━━ Passage ━━

Biting your fingers out of anxiety, awaiting the results of an important test, you have likely heard, “Well… No news is good news.” Although the phrase is an attempt to provide comfort, it isn’t really true. Maybe that is my inner pessimist talking, but I would think bad news would take longer to hear. Good news should be exciting, and spread quicker, right? I’m not sure how that logic plays out, but that is what makes sense to me.
WE KNOW SHE IS SICK…WE JUST DONT KNOW WHY
Driving away from various doctors, time after time, I finally realized that no news only means one thing – simply no news. Stressed about missing class, or wasting more time, I hate going to a new doctor. I know that I will get an unpleasant test done, and wait anxiously for the result, only to have the doctors not find anything—or worse, find something and not know how to fix it. “It’s clear that you are sick. We know that. The problem is we don’t know what syndrome you have, or what’s causing it,” one doctor said. “Hey, I could’ve told you that and I didn’t go to medical school!” my mom jokingly replied. Seriously though, I would get so frustrated—often to the point of tears. No matter how far I traveled to meet with a new specialist, try new treatment plans, or discuss possible diagnoses, nothing seemed to move. I was doing everything I could on my end, and the doctors were doing the same, yet everything was sedentary.

━━━

#### Explore the material:
- a) Answer these questions using the essay about waiting for medical answers:
(i) What phrase does the essay say people offer as comfort while someone awaits an important test result?
(ii) According to the doctor quoted, what two things do the doctors not know?
(iii) Who jokingly replied to that doctor?
- b) Reproduce word for word the part of the essay starting with "Biting your fingers" and going on through "sense to me.".
The entries after this point are separate from the essay.

━━ Records provided ━━

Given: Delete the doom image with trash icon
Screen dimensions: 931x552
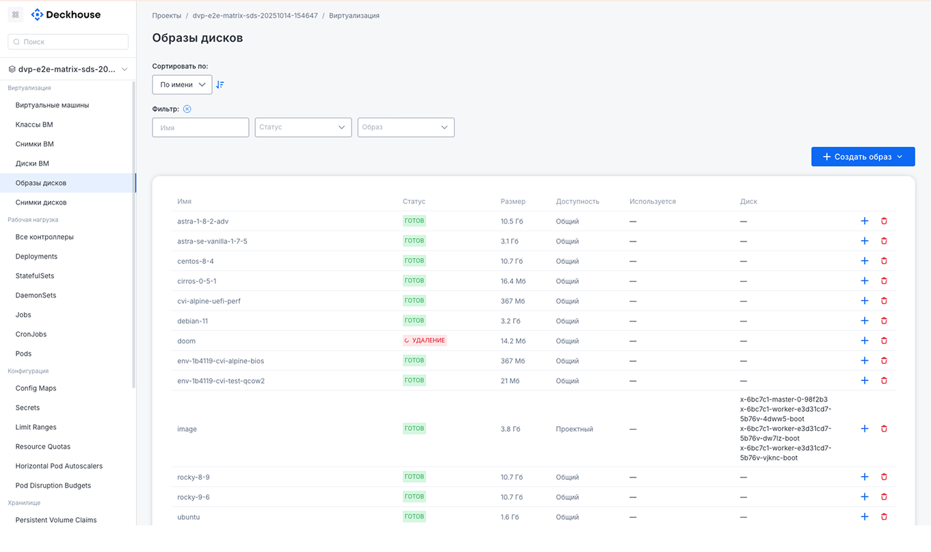Looking at the screenshot, I should point(884,341).
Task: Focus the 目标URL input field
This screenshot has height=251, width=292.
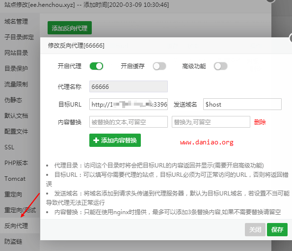Action: point(129,104)
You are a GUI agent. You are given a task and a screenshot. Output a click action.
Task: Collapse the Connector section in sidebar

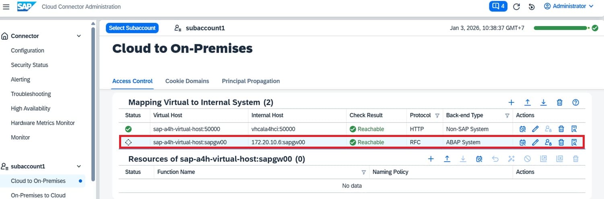79,36
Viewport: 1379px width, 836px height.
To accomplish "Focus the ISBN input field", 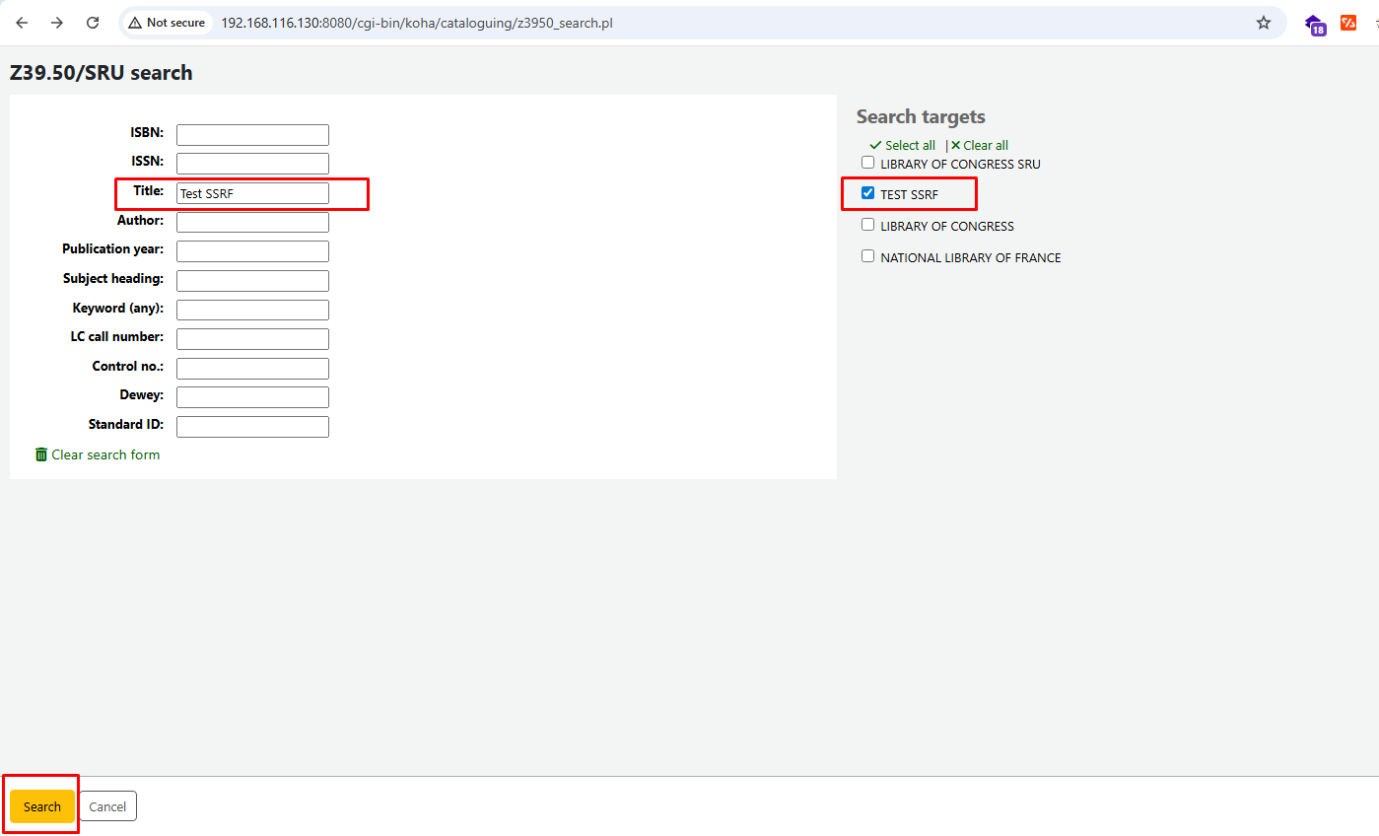I will click(x=252, y=135).
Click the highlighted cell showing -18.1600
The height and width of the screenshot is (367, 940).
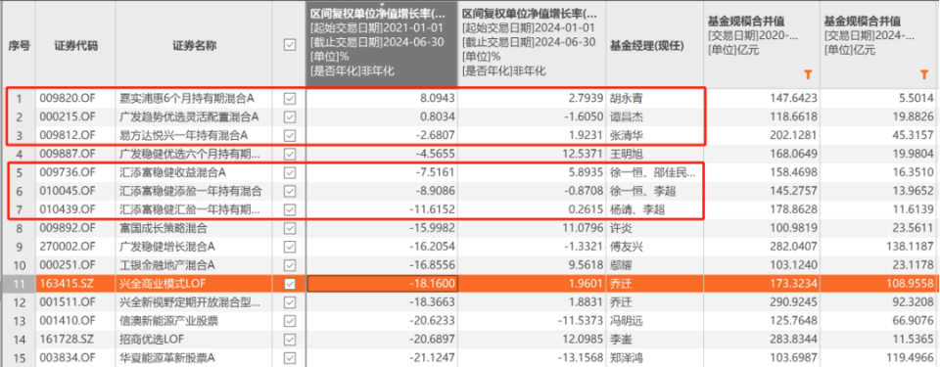tap(383, 284)
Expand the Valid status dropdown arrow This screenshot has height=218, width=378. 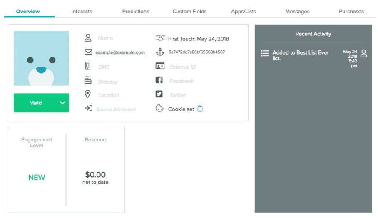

━━━

#### Written answers:
- a)
(i) "No news is good news."
(ii) What syndrome the writer has, and what is causing it.
(iii) The writer's mom.

- b)
Biting your fingers out of anxiety, awaiting the results of an important test, you have likely heard, “Well… No news is good news.” Although the phrase is an attempt to provide comfort, it isn’t really true. Maybe that is my inner pessimist talking, but I would think bad news would take longer to hear. Good news should be exciting, and spread quicker, right? I’m not sure how that logic plays out, but that is what makes sense to me.